TASK INSTRUCTIONS. Show each line of the data below in which "avatar" occurs.

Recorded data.
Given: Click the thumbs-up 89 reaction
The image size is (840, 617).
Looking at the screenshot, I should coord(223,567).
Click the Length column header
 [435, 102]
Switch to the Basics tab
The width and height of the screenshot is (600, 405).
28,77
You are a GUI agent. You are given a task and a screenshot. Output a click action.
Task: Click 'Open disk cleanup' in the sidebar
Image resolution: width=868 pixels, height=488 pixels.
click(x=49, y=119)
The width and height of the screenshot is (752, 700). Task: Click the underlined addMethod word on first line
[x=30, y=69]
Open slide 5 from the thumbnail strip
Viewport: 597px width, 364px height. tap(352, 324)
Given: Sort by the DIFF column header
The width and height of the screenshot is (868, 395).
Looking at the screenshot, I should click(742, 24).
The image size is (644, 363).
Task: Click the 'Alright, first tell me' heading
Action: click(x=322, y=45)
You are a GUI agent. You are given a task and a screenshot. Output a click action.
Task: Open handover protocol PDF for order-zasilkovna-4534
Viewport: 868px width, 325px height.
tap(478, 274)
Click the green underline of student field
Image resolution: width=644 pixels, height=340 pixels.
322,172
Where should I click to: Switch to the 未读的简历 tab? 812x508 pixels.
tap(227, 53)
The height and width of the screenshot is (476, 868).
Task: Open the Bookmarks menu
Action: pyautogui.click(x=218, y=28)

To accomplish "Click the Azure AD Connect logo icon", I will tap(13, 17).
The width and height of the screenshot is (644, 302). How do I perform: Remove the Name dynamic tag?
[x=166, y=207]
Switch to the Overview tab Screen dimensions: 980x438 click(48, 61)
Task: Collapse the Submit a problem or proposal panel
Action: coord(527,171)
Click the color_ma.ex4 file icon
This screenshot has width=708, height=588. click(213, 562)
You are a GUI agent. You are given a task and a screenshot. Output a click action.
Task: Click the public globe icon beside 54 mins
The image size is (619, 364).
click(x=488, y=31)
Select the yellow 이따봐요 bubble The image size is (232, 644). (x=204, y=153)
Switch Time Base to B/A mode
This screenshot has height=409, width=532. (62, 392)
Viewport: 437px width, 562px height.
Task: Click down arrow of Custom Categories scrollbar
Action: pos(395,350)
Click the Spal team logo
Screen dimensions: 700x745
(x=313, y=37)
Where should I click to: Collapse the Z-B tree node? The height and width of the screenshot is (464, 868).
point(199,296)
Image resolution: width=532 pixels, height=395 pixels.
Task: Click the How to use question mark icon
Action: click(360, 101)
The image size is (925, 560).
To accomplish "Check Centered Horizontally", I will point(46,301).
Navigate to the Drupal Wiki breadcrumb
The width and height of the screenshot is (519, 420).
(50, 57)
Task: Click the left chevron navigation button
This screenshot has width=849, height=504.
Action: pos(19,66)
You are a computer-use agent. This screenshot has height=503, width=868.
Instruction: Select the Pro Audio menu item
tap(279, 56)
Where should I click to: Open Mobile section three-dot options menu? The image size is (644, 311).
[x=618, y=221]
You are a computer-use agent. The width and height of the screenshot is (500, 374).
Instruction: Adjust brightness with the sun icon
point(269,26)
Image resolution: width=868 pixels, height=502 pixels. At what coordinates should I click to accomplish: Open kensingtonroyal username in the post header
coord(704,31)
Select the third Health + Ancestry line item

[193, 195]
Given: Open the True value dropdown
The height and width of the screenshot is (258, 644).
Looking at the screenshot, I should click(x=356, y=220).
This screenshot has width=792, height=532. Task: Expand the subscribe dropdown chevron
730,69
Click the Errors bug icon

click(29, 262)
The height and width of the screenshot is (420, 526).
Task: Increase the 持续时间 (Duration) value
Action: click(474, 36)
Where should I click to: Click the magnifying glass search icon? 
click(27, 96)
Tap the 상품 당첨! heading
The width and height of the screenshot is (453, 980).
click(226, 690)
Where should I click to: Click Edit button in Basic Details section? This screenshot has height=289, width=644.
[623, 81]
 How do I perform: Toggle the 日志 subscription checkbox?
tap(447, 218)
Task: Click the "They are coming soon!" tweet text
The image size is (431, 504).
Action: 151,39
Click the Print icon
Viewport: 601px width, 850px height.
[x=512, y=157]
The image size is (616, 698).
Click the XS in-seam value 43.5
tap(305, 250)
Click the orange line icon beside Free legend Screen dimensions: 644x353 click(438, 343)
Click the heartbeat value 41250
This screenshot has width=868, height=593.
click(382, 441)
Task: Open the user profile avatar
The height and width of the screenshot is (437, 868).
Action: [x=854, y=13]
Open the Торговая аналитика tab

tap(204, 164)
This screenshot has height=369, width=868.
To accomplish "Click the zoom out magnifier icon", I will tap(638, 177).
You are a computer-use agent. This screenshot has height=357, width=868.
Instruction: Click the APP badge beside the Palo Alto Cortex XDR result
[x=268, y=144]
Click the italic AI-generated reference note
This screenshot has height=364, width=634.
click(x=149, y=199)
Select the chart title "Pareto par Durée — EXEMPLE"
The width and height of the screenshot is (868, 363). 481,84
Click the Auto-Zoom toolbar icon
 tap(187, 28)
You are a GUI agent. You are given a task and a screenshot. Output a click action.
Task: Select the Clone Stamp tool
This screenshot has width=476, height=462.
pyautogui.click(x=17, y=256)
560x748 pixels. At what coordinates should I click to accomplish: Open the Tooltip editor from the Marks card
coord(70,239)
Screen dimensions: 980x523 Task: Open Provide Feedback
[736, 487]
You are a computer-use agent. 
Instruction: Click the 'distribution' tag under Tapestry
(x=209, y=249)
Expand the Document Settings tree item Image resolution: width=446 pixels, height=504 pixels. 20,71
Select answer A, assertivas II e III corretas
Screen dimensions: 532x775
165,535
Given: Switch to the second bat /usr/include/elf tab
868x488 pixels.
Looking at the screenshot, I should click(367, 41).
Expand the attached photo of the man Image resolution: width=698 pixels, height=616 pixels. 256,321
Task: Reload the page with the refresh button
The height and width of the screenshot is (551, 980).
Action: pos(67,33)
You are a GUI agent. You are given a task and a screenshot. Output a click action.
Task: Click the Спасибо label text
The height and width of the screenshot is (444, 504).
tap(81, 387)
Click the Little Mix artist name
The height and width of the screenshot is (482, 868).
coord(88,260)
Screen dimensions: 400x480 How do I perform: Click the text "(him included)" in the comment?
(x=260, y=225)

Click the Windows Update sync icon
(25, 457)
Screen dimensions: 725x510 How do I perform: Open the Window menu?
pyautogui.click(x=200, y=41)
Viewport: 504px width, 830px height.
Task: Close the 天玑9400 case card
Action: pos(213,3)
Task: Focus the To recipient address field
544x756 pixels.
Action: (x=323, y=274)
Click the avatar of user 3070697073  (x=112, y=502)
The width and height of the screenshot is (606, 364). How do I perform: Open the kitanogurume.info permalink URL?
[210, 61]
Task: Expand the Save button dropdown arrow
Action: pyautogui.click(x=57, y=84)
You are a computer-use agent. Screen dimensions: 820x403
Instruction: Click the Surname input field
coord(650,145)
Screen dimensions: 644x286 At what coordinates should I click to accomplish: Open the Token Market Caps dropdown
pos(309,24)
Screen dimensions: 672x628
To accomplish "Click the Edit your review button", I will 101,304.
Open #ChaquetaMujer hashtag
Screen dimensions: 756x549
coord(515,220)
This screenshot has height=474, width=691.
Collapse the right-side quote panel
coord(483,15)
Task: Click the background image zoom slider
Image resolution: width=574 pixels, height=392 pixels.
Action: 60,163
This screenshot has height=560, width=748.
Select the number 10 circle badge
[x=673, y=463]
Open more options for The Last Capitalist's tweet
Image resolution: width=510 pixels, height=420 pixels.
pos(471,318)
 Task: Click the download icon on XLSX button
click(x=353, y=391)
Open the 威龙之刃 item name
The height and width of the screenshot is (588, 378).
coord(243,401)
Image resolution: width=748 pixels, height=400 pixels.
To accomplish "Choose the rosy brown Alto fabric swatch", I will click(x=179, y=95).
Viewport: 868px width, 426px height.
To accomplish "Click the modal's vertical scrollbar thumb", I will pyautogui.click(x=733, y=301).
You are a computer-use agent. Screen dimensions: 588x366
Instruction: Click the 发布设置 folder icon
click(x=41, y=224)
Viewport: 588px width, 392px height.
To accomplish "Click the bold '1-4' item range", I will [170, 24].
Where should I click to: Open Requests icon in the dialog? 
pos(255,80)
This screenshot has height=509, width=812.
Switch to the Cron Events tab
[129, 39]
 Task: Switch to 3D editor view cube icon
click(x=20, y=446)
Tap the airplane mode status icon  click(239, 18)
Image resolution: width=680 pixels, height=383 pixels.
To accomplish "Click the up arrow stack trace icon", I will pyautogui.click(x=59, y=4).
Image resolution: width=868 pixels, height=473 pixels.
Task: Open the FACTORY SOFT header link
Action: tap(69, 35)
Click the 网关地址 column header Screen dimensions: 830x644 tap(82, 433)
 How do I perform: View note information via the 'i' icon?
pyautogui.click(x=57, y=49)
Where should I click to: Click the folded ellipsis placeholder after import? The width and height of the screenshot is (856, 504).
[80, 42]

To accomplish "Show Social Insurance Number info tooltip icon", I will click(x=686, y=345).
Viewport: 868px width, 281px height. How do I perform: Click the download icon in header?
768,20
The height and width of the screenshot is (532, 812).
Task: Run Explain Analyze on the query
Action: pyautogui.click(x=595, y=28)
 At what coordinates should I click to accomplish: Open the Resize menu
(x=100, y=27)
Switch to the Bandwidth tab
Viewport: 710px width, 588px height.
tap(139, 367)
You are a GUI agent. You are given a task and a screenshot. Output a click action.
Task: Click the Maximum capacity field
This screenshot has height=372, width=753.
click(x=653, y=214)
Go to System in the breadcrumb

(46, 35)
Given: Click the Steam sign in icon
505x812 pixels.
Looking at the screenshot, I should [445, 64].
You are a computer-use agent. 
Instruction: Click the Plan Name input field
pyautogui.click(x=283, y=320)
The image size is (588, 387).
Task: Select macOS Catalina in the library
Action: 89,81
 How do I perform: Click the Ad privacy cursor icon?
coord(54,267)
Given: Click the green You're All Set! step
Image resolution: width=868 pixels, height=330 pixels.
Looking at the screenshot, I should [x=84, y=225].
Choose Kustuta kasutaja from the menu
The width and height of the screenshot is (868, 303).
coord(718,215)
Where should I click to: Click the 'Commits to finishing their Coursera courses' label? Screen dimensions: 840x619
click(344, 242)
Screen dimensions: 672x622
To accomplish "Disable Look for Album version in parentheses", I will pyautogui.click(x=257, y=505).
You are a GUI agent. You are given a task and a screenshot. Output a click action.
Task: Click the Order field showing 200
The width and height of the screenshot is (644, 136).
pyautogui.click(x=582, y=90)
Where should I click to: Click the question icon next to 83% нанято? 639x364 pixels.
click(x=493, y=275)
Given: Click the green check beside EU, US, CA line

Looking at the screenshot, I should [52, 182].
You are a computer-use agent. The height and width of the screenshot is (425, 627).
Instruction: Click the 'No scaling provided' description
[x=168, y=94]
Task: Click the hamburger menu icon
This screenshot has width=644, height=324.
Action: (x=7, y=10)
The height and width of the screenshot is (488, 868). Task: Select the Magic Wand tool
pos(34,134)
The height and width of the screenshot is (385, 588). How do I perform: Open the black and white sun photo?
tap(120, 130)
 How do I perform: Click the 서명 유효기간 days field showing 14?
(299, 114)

EXPECTED ANSWER.
Task: Open the user profile avatar
Click the avatar of user 3070697073  (x=112, y=502)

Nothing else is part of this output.